Scaling a database has two components: reliability, and performance under
heavy load. Accomplishing these goals typically requires some form of
redundancy, but few RDBMSes give developers and administrators any tools to
accomplish anything except dumb read-only replicas. Even Oracle RAC, a high-
end commercial product, provides no data redundancy; it just lets multiple
database servers talk to the same physical database. This means that, with
lots of money to throw at RAC backed by a SAN, not to mention a team of admins
to run the whole thing, you can scale up and not worry about data loss.
Hopefully.

A team which doesn't have 1M USD a year to spend on storage software,
hardware, and support, but still must store large datasets, must spend a lot
of time partitioning the data and working around the problems inherent in
querying it out of multiple database servers.
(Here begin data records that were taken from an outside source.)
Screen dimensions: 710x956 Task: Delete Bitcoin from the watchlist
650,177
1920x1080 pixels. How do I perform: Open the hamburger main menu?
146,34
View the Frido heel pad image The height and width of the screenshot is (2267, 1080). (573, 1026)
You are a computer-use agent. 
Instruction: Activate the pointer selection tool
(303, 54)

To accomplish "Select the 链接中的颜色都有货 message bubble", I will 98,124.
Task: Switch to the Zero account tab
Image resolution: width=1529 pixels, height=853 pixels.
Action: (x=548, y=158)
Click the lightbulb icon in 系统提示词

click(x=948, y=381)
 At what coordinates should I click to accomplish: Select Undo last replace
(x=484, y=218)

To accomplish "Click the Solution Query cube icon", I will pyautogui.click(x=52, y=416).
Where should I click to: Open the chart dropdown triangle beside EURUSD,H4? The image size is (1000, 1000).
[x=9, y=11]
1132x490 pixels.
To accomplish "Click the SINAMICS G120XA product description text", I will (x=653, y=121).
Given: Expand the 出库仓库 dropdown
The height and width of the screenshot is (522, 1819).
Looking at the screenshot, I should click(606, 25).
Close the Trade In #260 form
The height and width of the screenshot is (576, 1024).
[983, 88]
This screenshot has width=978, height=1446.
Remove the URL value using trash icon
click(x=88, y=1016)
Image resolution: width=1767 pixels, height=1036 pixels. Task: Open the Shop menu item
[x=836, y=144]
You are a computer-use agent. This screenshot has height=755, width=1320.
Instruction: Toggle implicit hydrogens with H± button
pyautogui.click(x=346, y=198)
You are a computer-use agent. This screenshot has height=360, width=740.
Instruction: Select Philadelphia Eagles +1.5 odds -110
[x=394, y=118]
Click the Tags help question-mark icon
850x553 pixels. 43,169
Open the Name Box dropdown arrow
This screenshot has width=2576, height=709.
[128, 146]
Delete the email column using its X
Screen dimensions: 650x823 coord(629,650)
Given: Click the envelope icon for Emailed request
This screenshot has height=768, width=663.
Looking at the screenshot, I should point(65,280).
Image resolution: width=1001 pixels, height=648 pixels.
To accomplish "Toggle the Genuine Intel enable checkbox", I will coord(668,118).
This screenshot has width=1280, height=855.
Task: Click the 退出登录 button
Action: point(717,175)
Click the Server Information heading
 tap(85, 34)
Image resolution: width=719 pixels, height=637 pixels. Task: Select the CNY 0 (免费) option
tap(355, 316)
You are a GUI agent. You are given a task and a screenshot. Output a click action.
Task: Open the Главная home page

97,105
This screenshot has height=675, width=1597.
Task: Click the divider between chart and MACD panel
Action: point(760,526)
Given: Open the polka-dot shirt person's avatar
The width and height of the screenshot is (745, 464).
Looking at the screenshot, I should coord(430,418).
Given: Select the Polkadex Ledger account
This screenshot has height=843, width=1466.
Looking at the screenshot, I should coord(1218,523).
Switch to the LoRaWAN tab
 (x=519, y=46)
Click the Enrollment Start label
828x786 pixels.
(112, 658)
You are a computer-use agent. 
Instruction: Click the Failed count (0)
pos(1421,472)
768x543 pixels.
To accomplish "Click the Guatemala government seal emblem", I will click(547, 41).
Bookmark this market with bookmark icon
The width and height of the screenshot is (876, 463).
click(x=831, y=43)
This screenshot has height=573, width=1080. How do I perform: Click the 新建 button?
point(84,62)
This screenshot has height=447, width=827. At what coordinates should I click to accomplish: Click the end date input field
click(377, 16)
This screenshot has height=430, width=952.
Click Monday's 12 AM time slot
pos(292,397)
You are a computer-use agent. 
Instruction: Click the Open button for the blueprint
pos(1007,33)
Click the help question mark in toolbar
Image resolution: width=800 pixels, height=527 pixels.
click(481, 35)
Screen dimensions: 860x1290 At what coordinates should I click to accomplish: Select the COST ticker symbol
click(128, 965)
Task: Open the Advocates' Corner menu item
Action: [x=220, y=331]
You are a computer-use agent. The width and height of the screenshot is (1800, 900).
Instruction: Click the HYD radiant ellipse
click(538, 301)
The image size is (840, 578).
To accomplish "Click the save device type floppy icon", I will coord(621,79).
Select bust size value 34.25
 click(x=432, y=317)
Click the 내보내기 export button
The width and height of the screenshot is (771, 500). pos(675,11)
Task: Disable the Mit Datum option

And frankly, that stinks. That's
why I personally think RDBMSes don't scale: because, as a tool, they utterly
fail to save me time and effort in achieving scalability.

I'm very impressed with how fragmented Mnesia tables work: you tell Mnesia how
many replicas and fragments you want, add enough nodes to fulfill your
requirements, and it takes care of pushing enough copies of your data to
enough nodes for things to fly. That's how a database should work these days.

I agree with the author that simplifying data access and reducing the number
of ridiculous joins (I've worked on an app which normalized its data to the
point that it needed an 8-way join before anything would work at all) is
important. However, even once you do that, operating on anything where all the
code which talks to the database has to traverse the entire cluster and
aggregate results at the application level is not good. That's one reason I
think GAE is quite attractive.

Let's see if MySQL 5.1 brings any improvements to the table, and if they come
with strings attached.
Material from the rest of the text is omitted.